Non avrei dovuto concentrarmi su quello, ma pensare a scappare di casa con la valigia in mano ed andare a trovare la mia amica, che in quel momento era in coma, in un letto d'ospedale di una stupida, orribile città, chiamata Charlotte. 

Un sentimento di riluttanza verso me stessa mi trafisse in pieno, facendomi sentire sporca ed egoista.

“E’ pronta?”

“Mh?” - sollevai la testa per guardare Harry che era di fronte a me, uno scalino più in basso. Mi stava fissando con la testa inclinata di lato, il sopracciglio inarcato, lasciando intendere che mi avesse appena fatto una domanda.

“La valigia, con la corda? E’ pronta?”

“Ah, si. E’ davanti la finestra.”

Harry mi passò davanti sfiorandomi appena, lasciando dietro di sé una scia di un profumo fortemente maschile. Sentii lo scatto di apertura della finestra, così mi affrettai a raggiungerlo per aiutarlo, leggermente controvoglia, ma Harry era già in procinto di far scivolare giù la fune tra le sue mani. I miei occhi furono attratti, a mio disappunto, dai muscoli tirati dallo sforzo. Potevo vedere le vene risaltare lungo le sue braccia, la mascella contratta nello stringere i denti, gli occhi fissi e concentrati in un punto fisso. Alzai lo sguardo, scrollai la testa schiarendomi la gola.

“Vuoi un aiuto?”

Si fermò per un momento, si girò per rivolgermi un dolce sorriso, per poi tornare come prima e continuare a tirare giù la corda, attento a non far sbattere la valigia contro il muro, che avrebbe causato rumori sospetti, facendo si che mia madre avrebbe scoperto tutto.

C’erano decisamente poche cose che mi venivano in mente che potessi odiare più del fatto di far finta di nulla con lui. Dovevo frenare la mia lingua dal chiedergli spiegazioni, ma era solo una grande tortura per il mio cervello. Mi ritrovai a lanciargli qualche occhiata, come se questo l'avrebbe portato ad aprire lo scrigno dei segreti.

Harry tirò un sospiro di sollievo rilassando i muscoli, segno che aveva lasciato cadere la valigia sul praticello. – “E ora?”

“Ora prendi questi,” – gli posai bruscamente tra le mani quello che sarebbe dovuto essere il cambio per stare a casa sua – “scendi facendo il solito finto carino, la fai arrivare alla porta così che io possa sgattaiolare in bagno e uscire dalla finestra.
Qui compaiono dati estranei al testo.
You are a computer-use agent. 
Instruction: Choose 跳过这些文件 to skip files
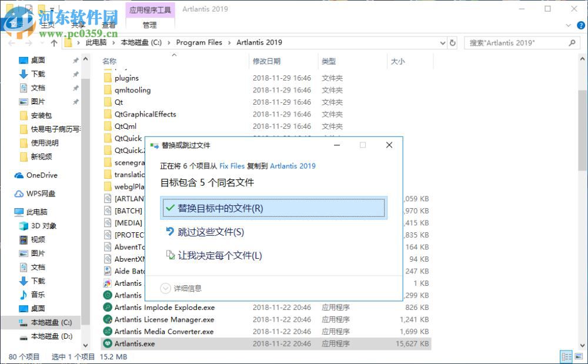212,233
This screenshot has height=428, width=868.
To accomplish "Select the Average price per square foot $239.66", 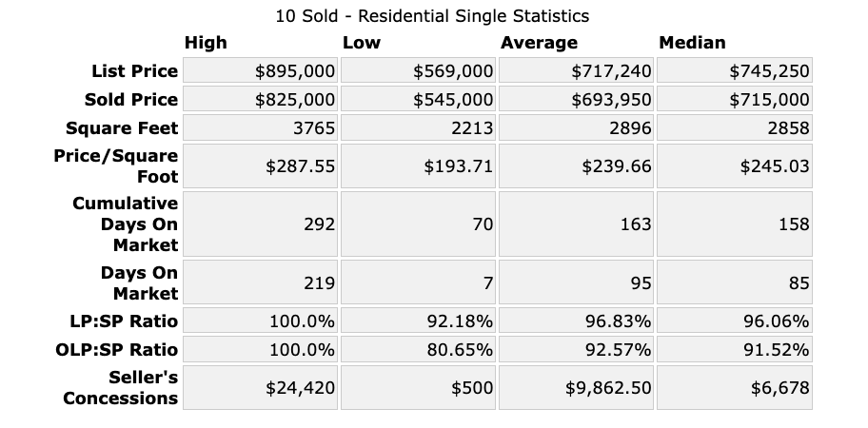I will pos(616,166).
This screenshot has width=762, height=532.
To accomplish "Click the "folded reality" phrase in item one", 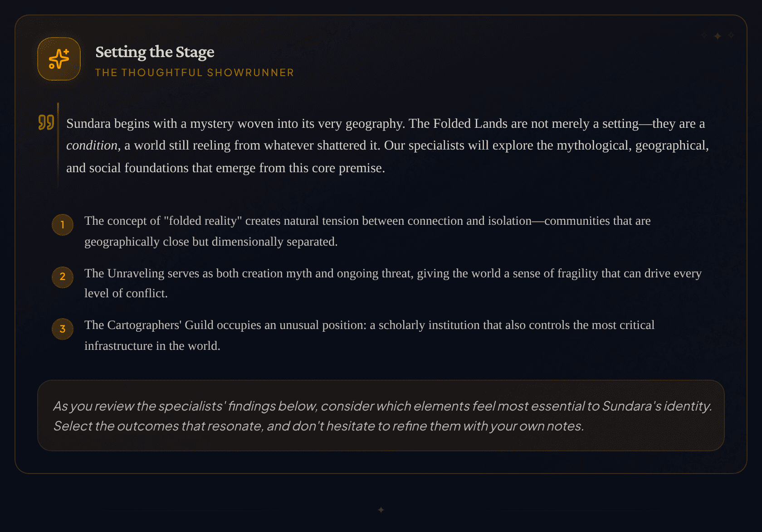I will click(x=203, y=221).
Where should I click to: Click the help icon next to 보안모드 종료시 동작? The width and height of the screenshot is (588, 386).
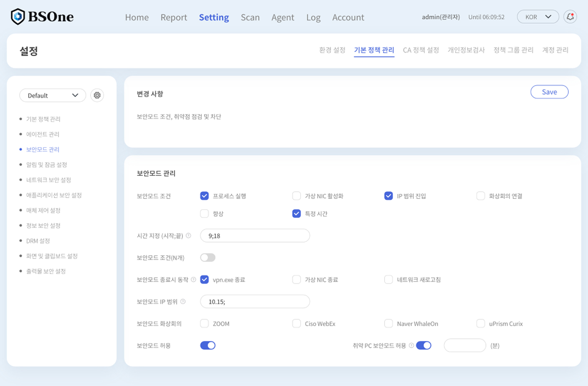click(193, 279)
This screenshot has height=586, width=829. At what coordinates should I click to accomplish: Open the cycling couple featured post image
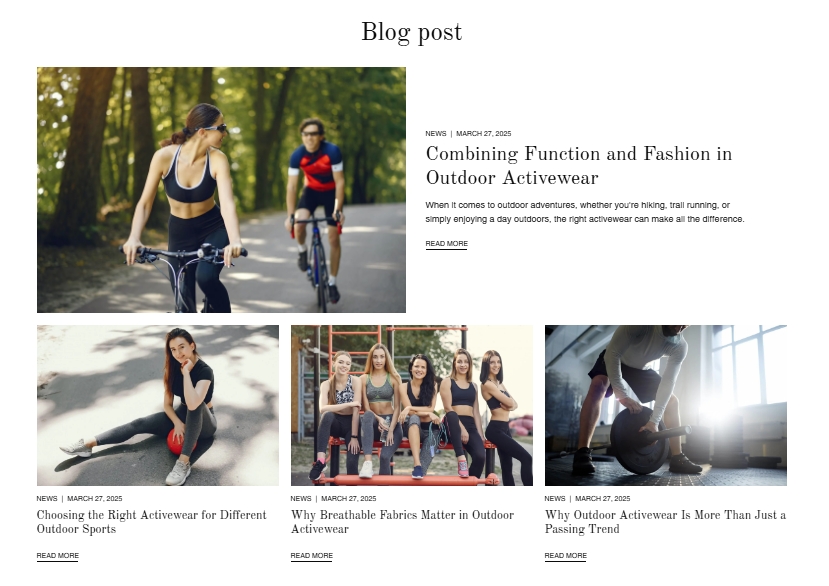[221, 189]
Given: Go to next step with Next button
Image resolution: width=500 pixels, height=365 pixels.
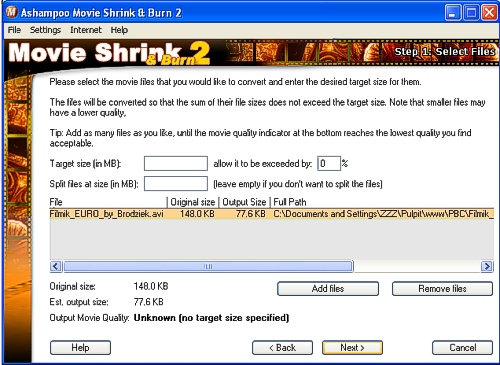Looking at the screenshot, I should coord(352,348).
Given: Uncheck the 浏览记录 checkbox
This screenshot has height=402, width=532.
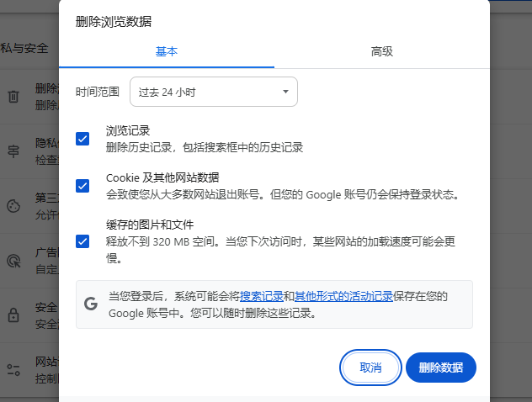Looking at the screenshot, I should tap(82, 139).
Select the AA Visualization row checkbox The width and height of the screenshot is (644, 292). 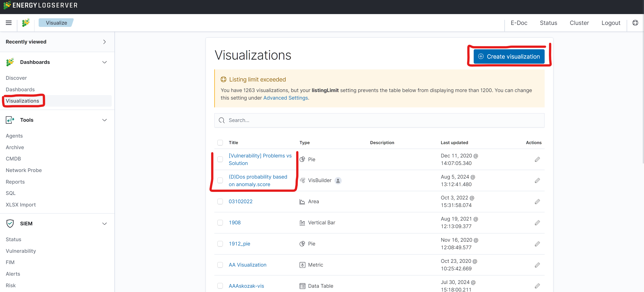tap(220, 265)
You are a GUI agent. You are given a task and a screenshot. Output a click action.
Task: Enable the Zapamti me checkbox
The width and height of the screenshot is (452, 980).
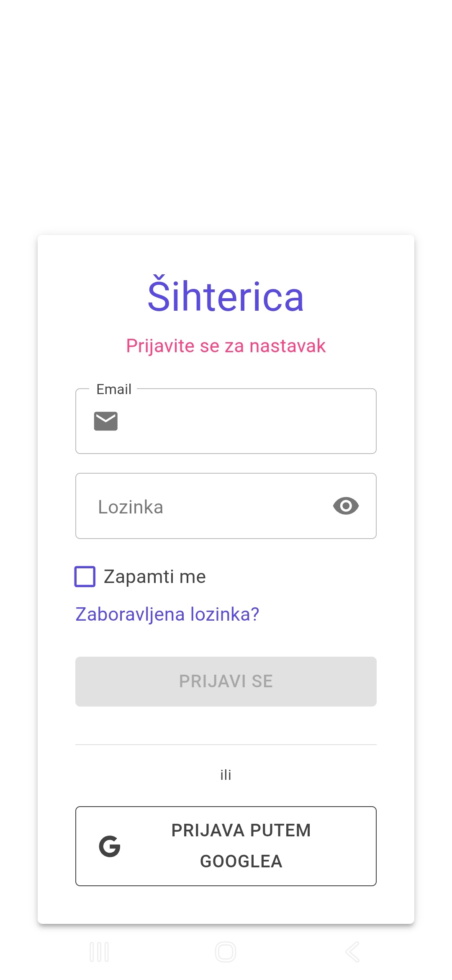pyautogui.click(x=85, y=577)
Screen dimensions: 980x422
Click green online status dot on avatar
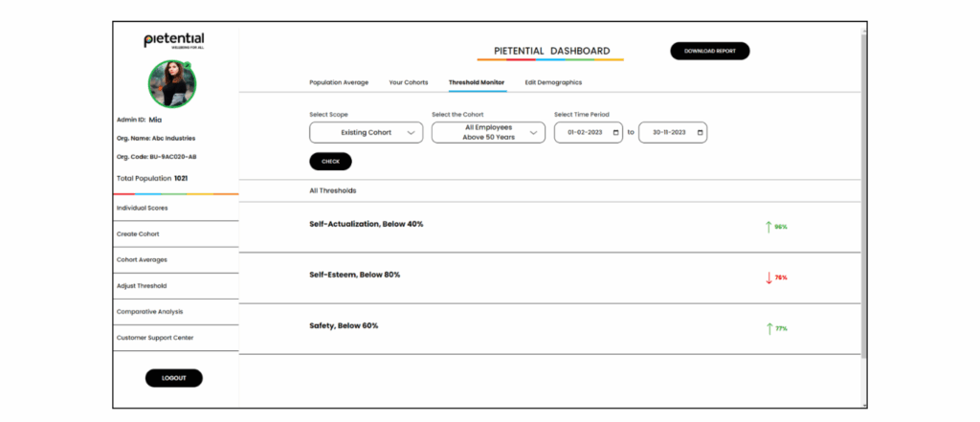point(188,65)
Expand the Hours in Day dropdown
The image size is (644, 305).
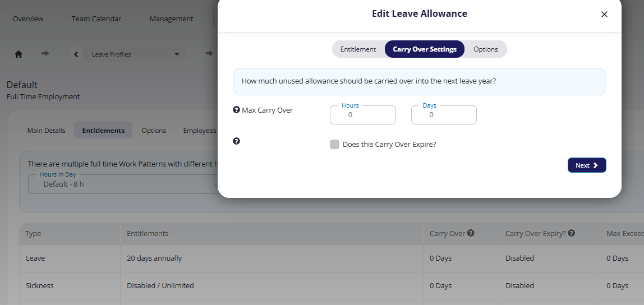tap(123, 184)
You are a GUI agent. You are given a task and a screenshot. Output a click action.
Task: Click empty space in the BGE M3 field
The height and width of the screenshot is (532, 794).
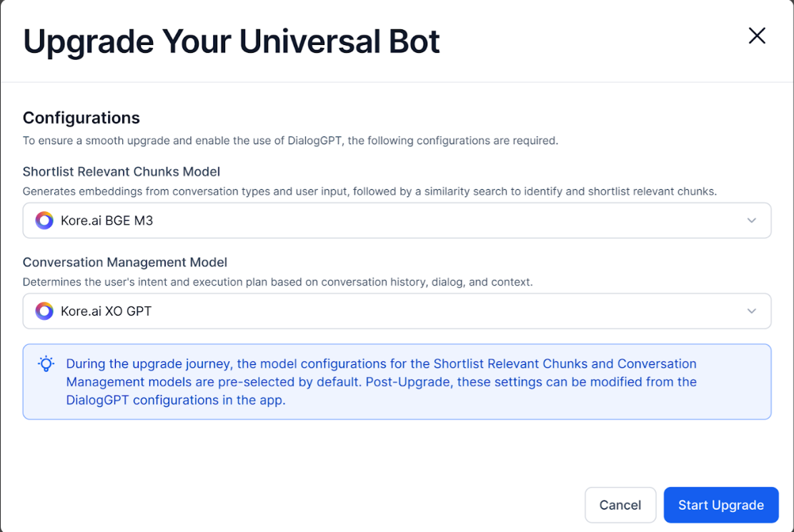click(429, 221)
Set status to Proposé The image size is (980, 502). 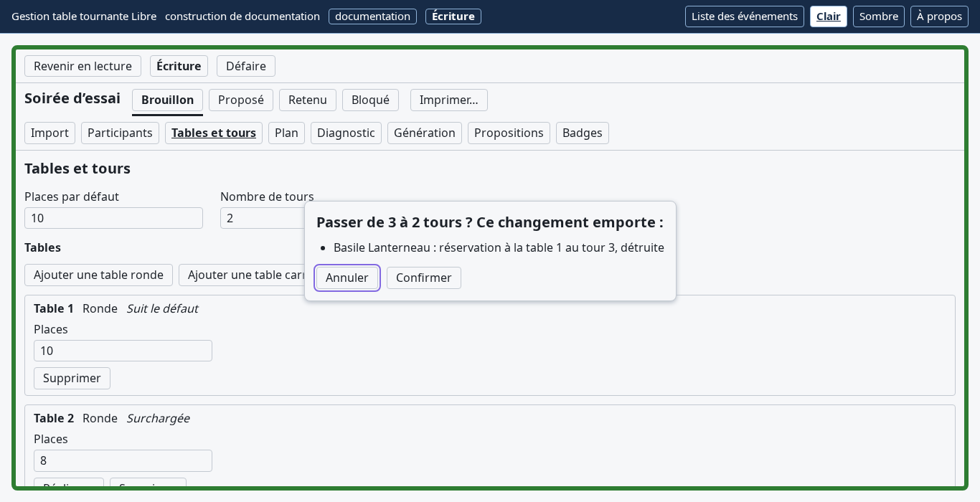click(x=241, y=100)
Okay?”

“Nebula?”

“Cosa?”

“Sei arrabbiata?”

La mia saliva si bloccò d’un tratto in gola. Battei forte sul mio petto, mandandola giù dolorosamente. – “No.” – gli risposi scontrosa. Alla faccia del non destiamo sospetti, Nebula.

Lui mi prese per il braccio, poco più giù del gomito, con una stretta leggera ma salda, e mi guardò dritto negli occhi. Avrei tanto voluto che la smettesse; il suo sguardo sembrava essere entrato nel  corpo come una piccola spia che ti analizza, in cerca di qualche problema. Ma, in quel momento, il problema era il disagio che stavo iniziando a provare sempre più spesso in sua presenza. Non che mi incutesse paura, ma soltanto disagio nello stargli accanto. Un giorno mi ero sorpresa nel cercare di valorizzarmi nella mia piccola statura, ma lui sembrò essersene accorto, perché scoppiò in una leggera risata.

“Ehi, Nebula?” - Mi risvegliai a malincuore dal mio piccolo flashback e dai piccoli particolari di Harry su cui mi stavo focalizzando. – “Posso vedere il tuo pensiero rimpicciolire nei tuoi occhi, a cosa stavi pensando?”